━━━ Verilen metin ━━━

29 Mart günü Fransa Cumhurbaşkanının makamında Suriye'den giden bir heyeti kabulü öncesi ve sonrasındaki yansımalara pek şaşırmamak lazım …

Türkiye Devleti ve Fransa Devleti arasındaki resmi ilişkiler temeli yüzlerce yıl öncesine dayanır ki bu ilişkinin 1525 yılında başladığı belirtilir ve bu ilişkiler bir şekilde bazen düşmanca bazen de dostça süregeldi. Mesela Sultan III. Selim Han’ın daha tahta geçmeden önce XVI. Louis arasında başlayan “pek güzel kardeşim…” Selim Han diye biten mektuplar Topkapı Sarayı arşivindedir. Amma İstanbul işgal döneminde ise Fransız komutan Franchet d’Esperey’in Padişahın kardeşinin kızı Naciye Sultan’ın Kuruçeşme’deki Sahil Sarayına giderek 12 saat içerisinde, kundaktaki çocuklarıyla birlikte terke mecbur bırakıp kendisinin yerleşmesi de ayrı bir şey.

Mutabık olunan epey konu yanı sıra, karşı olunan da epey konu oldu ve de tarihe intikal etti. Fakat bugün, bu son görüşme neticesindeki beyanlar genel tarihsel ilişkilerin biraz daha ötesinde değerlendirilebilir…

Dünya sıralamasında 5. Güç olarak geçen Fransa’nın Suriye ile ilişkileri aynı Lübnan da olduğu gibi I. Dünya Harbi sonrasına dayandığı ve Milletler Cemiyetinden alınan karar neticesi “Mandat” (Vekil) yönetiminin kurulması ile başladığı bilinir. Tabii ki, ister “Colonial” ister “Mandat” her ne isim altında olursa olsun emperyalist güçlerin bir şekilde yerleştikleri toprakları pek kolay terk etmedikleri veya askeri güç olarak terk etmiş olsalar dahi diğer kurumsal ve ekonomik oluşumlar vasıtasıyla varlıklarını devam ettirdikleri malumdur, zaten yeni emperyalist uygulamada böyle bir şeydir, bu uygulamalar silsilesi de o ülkenin gücünün devamlılığı ve iç politik çatışmaları ile orantılıdır.

Bir önceki Başkanları François Hollande yüksek tonda, Suriye’de Esad- Baas yönetiminin sonlanması gerektiğini ve de gerekçelerini defaatle belirtti, Suriye bugünlere geldi ızdıraplar, katliamlar arttı fakat, belirttiği arzusu doğrultusunda herhangi bir neticeye varılamadı. Bugünkü durum da pek farklı olmasa gerek, ulusal çerçeve içerisinde; yoğun ekonomik, kültürel ve sosyal sorunlar ile uğraşan, AB sistemi içerisinde toplumlarının önemli oranda karşı çıkmasına rağmen Almanya liderliğinde politikaların devamında ısrarlı ve uluslararası siyasi güç dengeleri bağlamında bir takım politikalar geliştirmeyi arzulayan bir ülke yönetiminin arayışlarının bir neticesi olarak görebiliriz …

Bu konu haber bültenlerine düştüğünde, aklıma epey eski bir sohbet anı geldi, şöyle; 1978’de, tahsilimin bir bölümü sonrası Fransa’da Cumhurbaşkanları danışmanları o dönemde Parlamento üyelerinden seçilir idi ve bu danışmanlardan tanıdığım biri olan, Calvados temsilcisi Hubert Bassot’yu daveti üzerine Elysee Sarayındaki bürosunda ziyaret ettiğimde; görüşme esnasında Ülkemizin Güney Doğu bölgesinde hangi mağarada, hangi tipte silah ve mühimmatın adetleri ile taraflarınca bilindiğini belirtmiş olması oldukça şaşırtıcı idi, doğrusu. Bizler ise, yani toplum olarak ancak Ağustos 1984 Eruh baskınından sonra ve yavaş yavaş neler olduğunu fark edebildik.

━━━ Alıntılanan veriler ━━━

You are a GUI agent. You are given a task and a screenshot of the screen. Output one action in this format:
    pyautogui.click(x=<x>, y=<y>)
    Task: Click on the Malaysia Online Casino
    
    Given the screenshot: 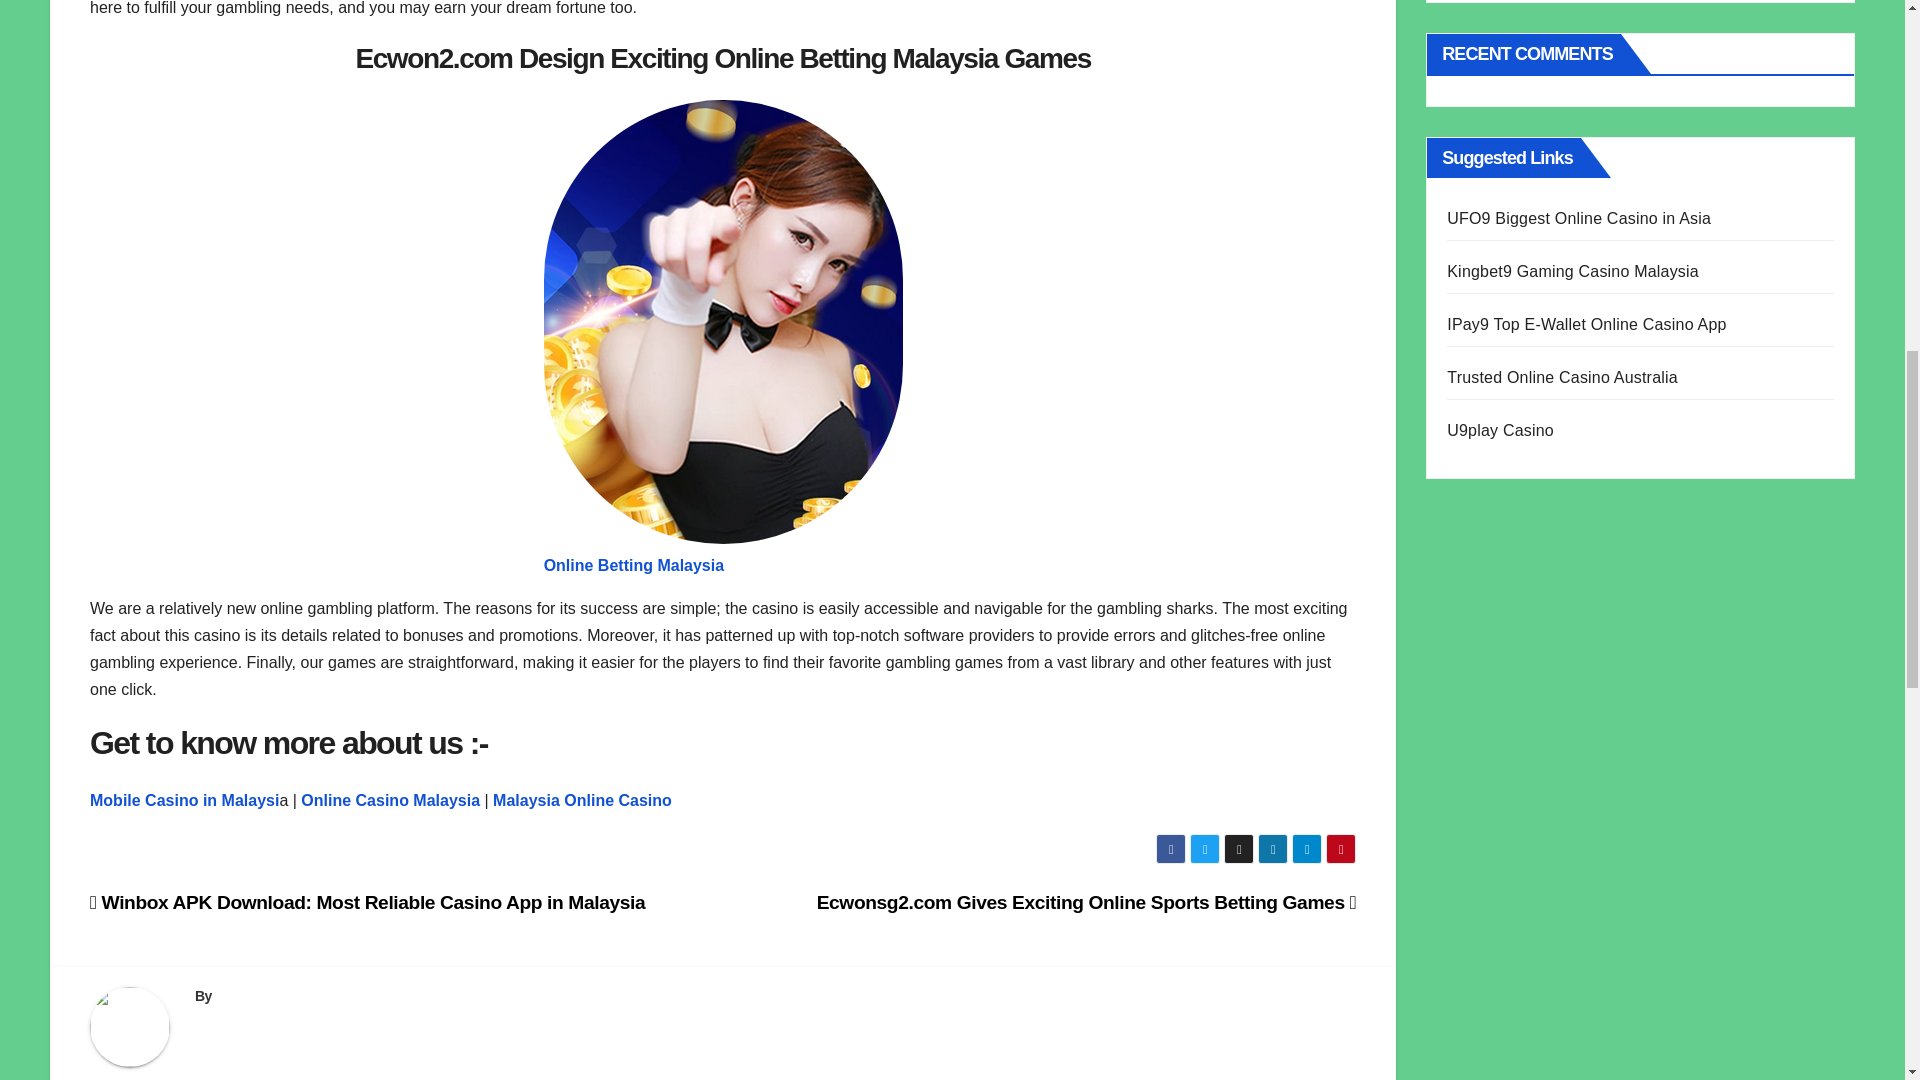 What is the action you would take?
    pyautogui.click(x=582, y=800)
    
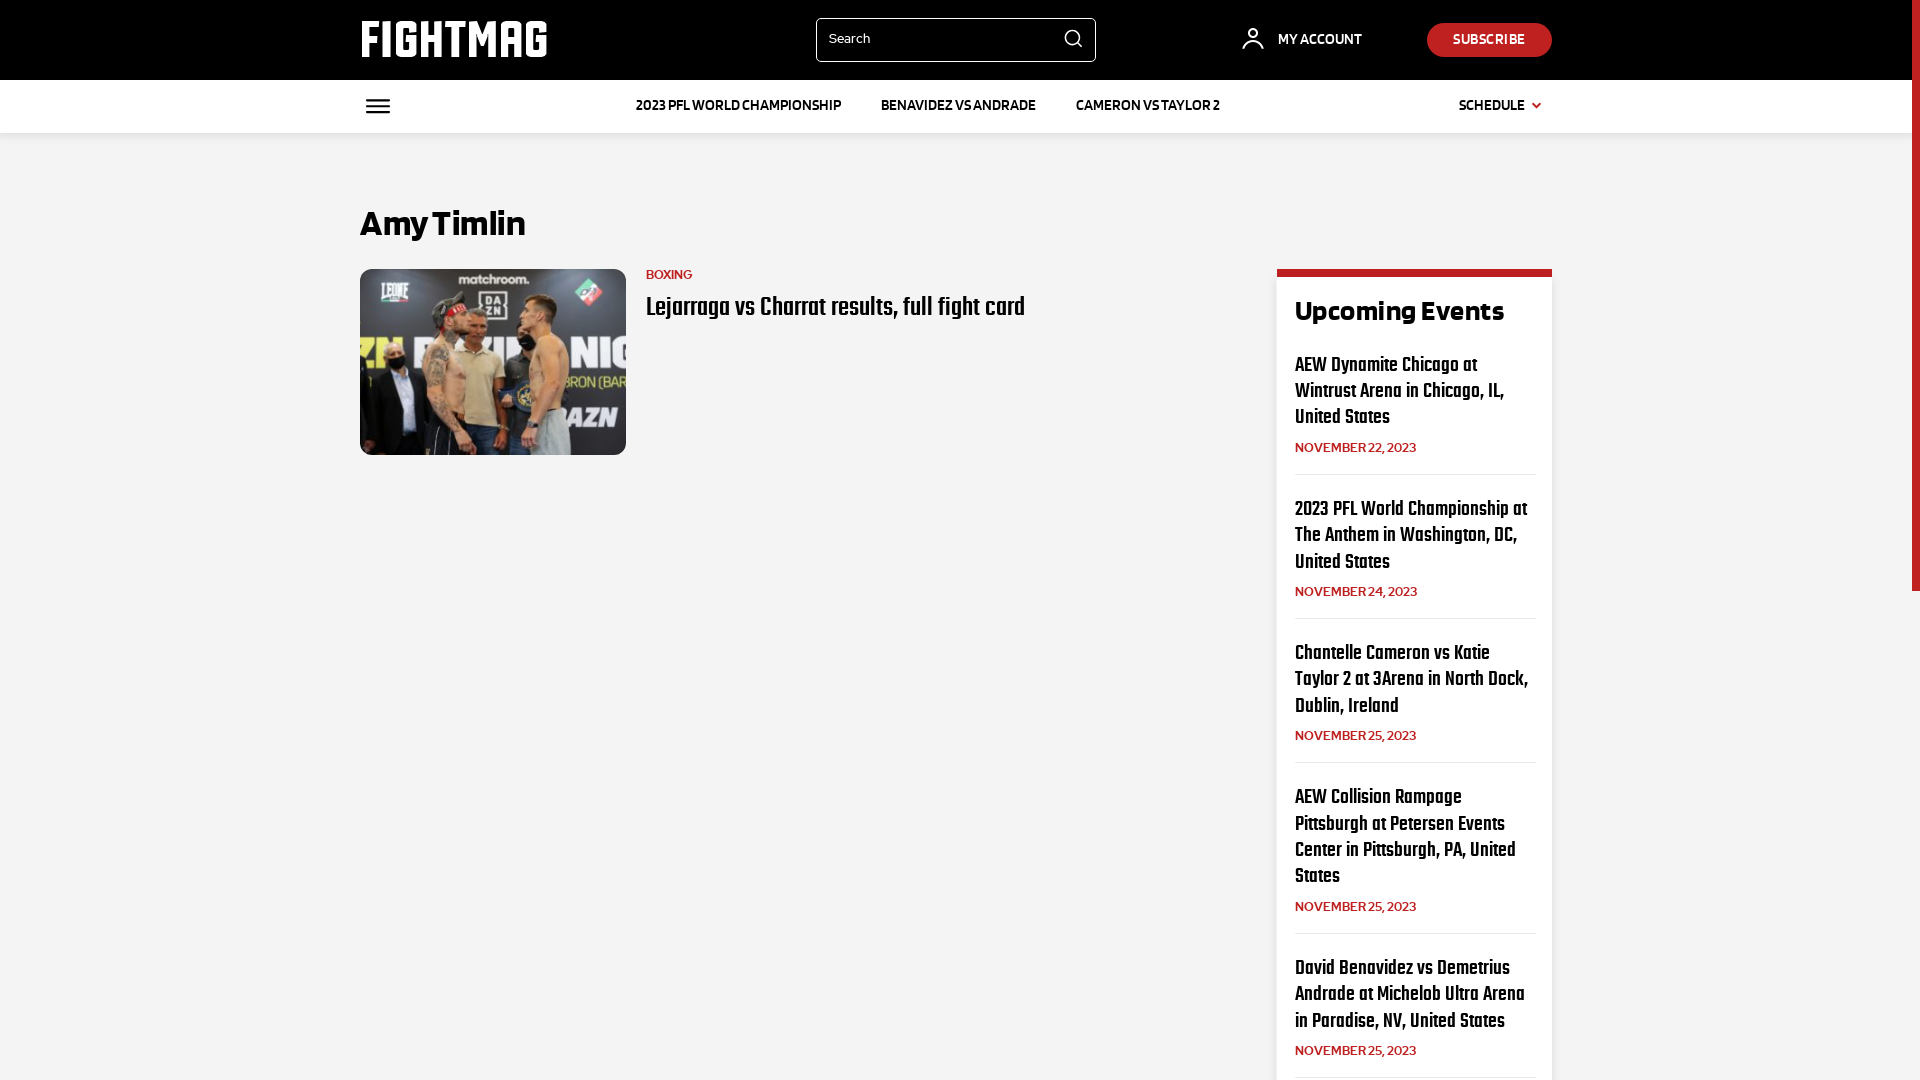 Image resolution: width=1920 pixels, height=1080 pixels. Describe the element at coordinates (670, 275) in the screenshot. I see `BOXING` at that location.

━━━

(İstenen görevler):
1: Aşağıdaki soruları verilen metindeki bilgilere dayanarak cevaplayın.
(a) Türkiye ile Fransa arasındaki resmi ilişkilerin hangi yılda başladığı belirtiliyor?
(b) Fransa dünya sıralamasında kaçıncı güç olarak geçiyor?
(c) 1978'de Elysee Sarayındaki bürosunda ziyaret edilen danışmanın adı nedir ve bu kişi nerenin temsilcisidir?
2: Aşağıdaki ifadelerin verilen metinle uyuşup uyuşmadığını belirtin. Her cevap için metindeki belirleyici sözleri aynen alıntılayın.
(a) Sultan III. Selim Han'ın XVI. Louis ile yazıştığı mektuplar Topkapı Sarayı arşivinde bulunmaktadır.
(b) François Hollande'ın Suriye'de Esad-Baas yönetiminin sona ermesine dair arzusu doğrultusunda bir neticeye varılmıştır.
(c) Fransa'nın Suriye ile ilişkileri II. Dünya Harbi sonrasına dayanır.

(Görevlerin cevapları):
1:
(a) Bu ilişkilerin 1525 yılında başladığı belirtiliyor.
(b) Fransa dünya sıralamasında 5. güç olarak geçiyor.
(c) Danışmanın adı Hubert Bassot'dur ve bu kişi Calvados temsilcisidir.

2:
(a) Evet: "Selim Han diye biten mektuplar Topkapı Sarayı arşivindedir."
(b) Hayır: "belirttiği arzusu doğrultusunda herhangi bir neticeye varılamadı."
(c) Hayır: "Fransa’nın Suriye ile ilişkileri aynı Lübnan da olduğu gibi I. Dünya Harbi sonrasına dayandığı"